In 2006, a collection of scientists known as the International Astronomical Union produced a scientific definition for a planet. This definition came with certain criteria, which Pluto failed to meet, and so Pluto was not a planet anymore.

Recently, a different group of scientists, deciding that the IAU definition was incorrect, and spurred on by public outcry over Pluto's "demotion", published an article with a different definition for planets, which now not only includes Pluto, but 109 other objects in our solar system, including our Moon!

So, which is it? Is Pluto a planet, or not? What makes a planet? Why should we care?

Before we answer these questions, let's take a look at the history of our understanding of the universe. This sounds like a grand concept, spanning millennia of human history, but we can actually narrow it down to the last 100 years.
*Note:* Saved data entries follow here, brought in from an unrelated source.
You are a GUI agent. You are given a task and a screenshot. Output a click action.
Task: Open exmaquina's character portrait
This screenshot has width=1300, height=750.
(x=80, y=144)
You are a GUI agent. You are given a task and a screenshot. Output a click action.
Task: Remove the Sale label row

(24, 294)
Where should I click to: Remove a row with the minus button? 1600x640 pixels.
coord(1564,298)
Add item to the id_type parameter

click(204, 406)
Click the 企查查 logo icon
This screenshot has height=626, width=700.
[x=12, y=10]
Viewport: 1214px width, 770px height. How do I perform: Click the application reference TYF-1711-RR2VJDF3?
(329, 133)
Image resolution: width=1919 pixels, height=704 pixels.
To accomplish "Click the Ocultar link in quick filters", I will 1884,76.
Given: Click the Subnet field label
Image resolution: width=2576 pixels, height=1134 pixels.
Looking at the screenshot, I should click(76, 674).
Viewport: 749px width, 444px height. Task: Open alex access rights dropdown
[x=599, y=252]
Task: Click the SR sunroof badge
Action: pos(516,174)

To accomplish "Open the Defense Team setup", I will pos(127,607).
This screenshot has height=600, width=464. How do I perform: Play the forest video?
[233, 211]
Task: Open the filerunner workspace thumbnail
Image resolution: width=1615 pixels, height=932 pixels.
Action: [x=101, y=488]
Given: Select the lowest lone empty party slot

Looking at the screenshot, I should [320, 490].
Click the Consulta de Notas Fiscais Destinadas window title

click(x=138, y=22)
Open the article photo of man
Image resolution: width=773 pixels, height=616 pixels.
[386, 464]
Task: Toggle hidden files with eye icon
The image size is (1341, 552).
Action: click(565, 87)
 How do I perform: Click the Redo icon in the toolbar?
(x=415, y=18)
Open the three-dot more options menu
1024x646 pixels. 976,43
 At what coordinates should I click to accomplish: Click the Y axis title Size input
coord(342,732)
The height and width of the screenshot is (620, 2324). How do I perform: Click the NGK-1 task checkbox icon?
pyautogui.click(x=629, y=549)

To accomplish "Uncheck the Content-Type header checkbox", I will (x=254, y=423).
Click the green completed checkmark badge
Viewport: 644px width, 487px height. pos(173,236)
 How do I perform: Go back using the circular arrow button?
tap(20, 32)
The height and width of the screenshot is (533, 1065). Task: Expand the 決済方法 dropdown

While cultures the world over have been creating stories and theories explaining the cosmos, the last 400 years have been far better at creating and explaining models of our solar system and universe. Copernicus' heliocentric model of the universe, in the 16th century, put the planets in perspective, orbiting the Sun. While many planets had been discovered centuries ago, Pluto wasn't discovered until 1930. In recent decades, we have begun observing other solar systems, exoplanets and their moons, and expanding our understanding of planets and celestial bodies, but I'll leave that for another article.

So, what's the problem? Why is the definition going back and forth? Well, the first problem is that Pluto is unique, and does not act like Jupiter, Earth, or other planets. 

Why was Pluto's status changed?
The 2006 IAU definition stated that, in order to be a planet, a body had to do meet three criteria:

  1. Be in orbit around a star,
  2. Have sufficient mass for its self-gravity to overcome rigid body forces so that it assumes a hydrostatic equilibrium (be massive enough that its gravity pulls it together into a round shape),
  3. Has cleared the neighbourhood around its orbit
Since Pluto crosses Neptune's orbit, it wasn't the dominant part of its orbit, and since it failed that last criterion, Pluto failed the test. It was "demoted", no longer considered a planet.

The more recent definition finds problems with the IAU criteria, namely Pluto's "demotion" and the fact that many other planets do not exactly fit the definition, so their new definition is as follows:
  • A planet is a sub-stellar mass body that has never undergone nuclear fusion and that has sufficient self-gravitation to assume a spheroidal shape adequately described by a triaxial ellipsoid regardless of its orbital parameters.
...which basically amounts to "round objects in space that are smaller than stars".

Under this definition, Pluto would be back, bringing 109 other objects under the status of "planet", including our Moon. 

I am not in favour of either definition.

The IAU definition is flawed, and even if it weren't flawed within our own solar system, it would very likely not work as a definition for all planets in all solar systems.

Within our own solar system, planets such as Earth, and even Jupiter, have not satisfied the final criterion, of clearing their orbits. There are small asteroids, known as trojans, which move along the orbit of many planets, and would cause these "planets" to fail the IAU test/definition.

Outside our solar system, we are discovering more objects everyday, and should any of them form in different ways than our own, it may be tough to classify them as planets, under the definition. One concept in particular, rogue planets, objects which have no star and fly alone through space, may also fail this definition. If Earth, for example, had all the same physical properties as today, but was just flying through space, alone, it would not classify as a planet. Of course, in that case, there would likely be no scientists on Earth to (dis)agree with any definition of anything.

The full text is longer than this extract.